Enterprise performance should be looked at from the perspective of perpetual Beta. The values and culture can remain stable while the tools and practices keep evolving to take advantage of the situation. Perpetual Beta means an acceptance that we’ll never get to the final release and our learning will never stabilize. This is quite different from perpetual Alpha, or never getting to something concrete, as Jay Cross commented here several years ago:

What’s beta and what’s not is a state of mind. Many people try to go into release prematurely: they put defective product on the market. (By productizing people, I mean locking in on attitudes, structure, opinions, etc.: becoming rigid.)

Life as beta is uplifting. You have the opportunity to streamline things, to respond to feedback, to become a killer app.

Lots of alphas are claiming beta status now. They debut on life’s big stage long before they’re prepared to play the part.

Does perpetual Beta equate to doing lots of pilot projects? Ross Dawson is a strong proponent of pilot projects for implementing Enterprise 2.0 and lists five characteristics of great pilots: Enthusiasm; Roles & Functions; Skills; Personality & Network:

5. Network
The primary way in which pilots projects will become visible to other people the organization and adapted to new issues is through the personal networks of the pilot team members. Strong personal networks within organizations emerge through both personality, organizational role, and work history (e.g. having worked in multiple divisions or locations). In most organizations networks are fairly strongly correlated to longevity in the organization, meaning that recent recruits are unlikely to have strong personal networks.

On the other hand, Gartner’s Anthony Bradley says that piloting does not make sense for social media projects:

This practice is not prudent for social media where the software complexity should be minimal and the primary goal is to get people interacting. Community participants are fickle and unforgiving (especially external communities). You may only get one shot at catalyzing community formulation. Don’t pilot, test, prototype, or experiment on the community. Don’t artificially restrict participation.

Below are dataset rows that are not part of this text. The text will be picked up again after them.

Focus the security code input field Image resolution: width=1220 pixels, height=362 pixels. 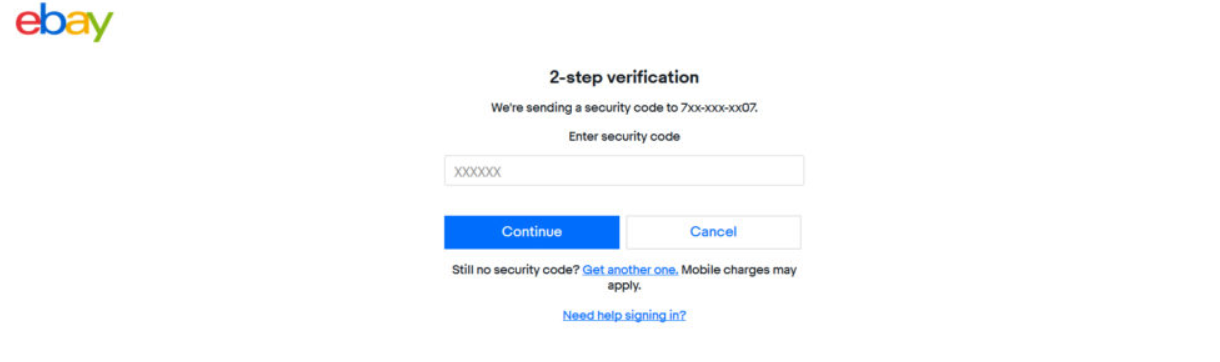click(x=624, y=171)
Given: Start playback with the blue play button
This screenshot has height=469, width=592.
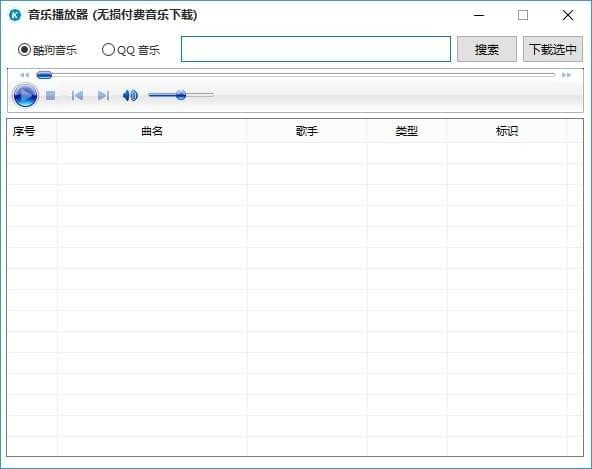Looking at the screenshot, I should (25, 96).
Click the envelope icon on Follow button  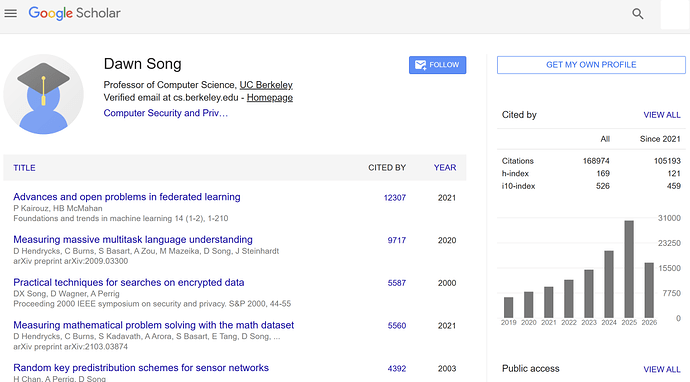(420, 65)
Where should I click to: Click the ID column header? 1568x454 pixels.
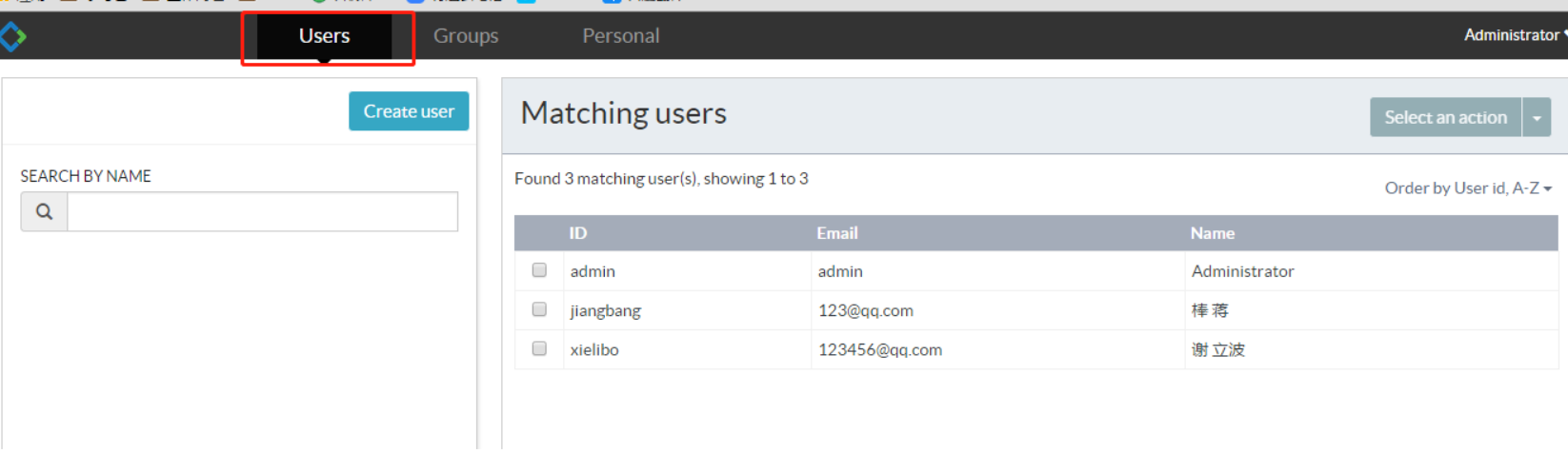click(x=578, y=233)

The law of numbers is a critical factor in building a thriving and productive community.

A key factor I see in these two articles is that it is important how you define a “pilot” project. If it is viewed as something done on the side and not part of the real business, then it may be doomed to failure. If being involved in pilot projects is a normal part of work, then it fosters a culture of life in perpetual Beta. You can still cancel projects or go in a different direction, but there is a cultural commitment to learning by doing. It’s the difference between our pilot and your pilot.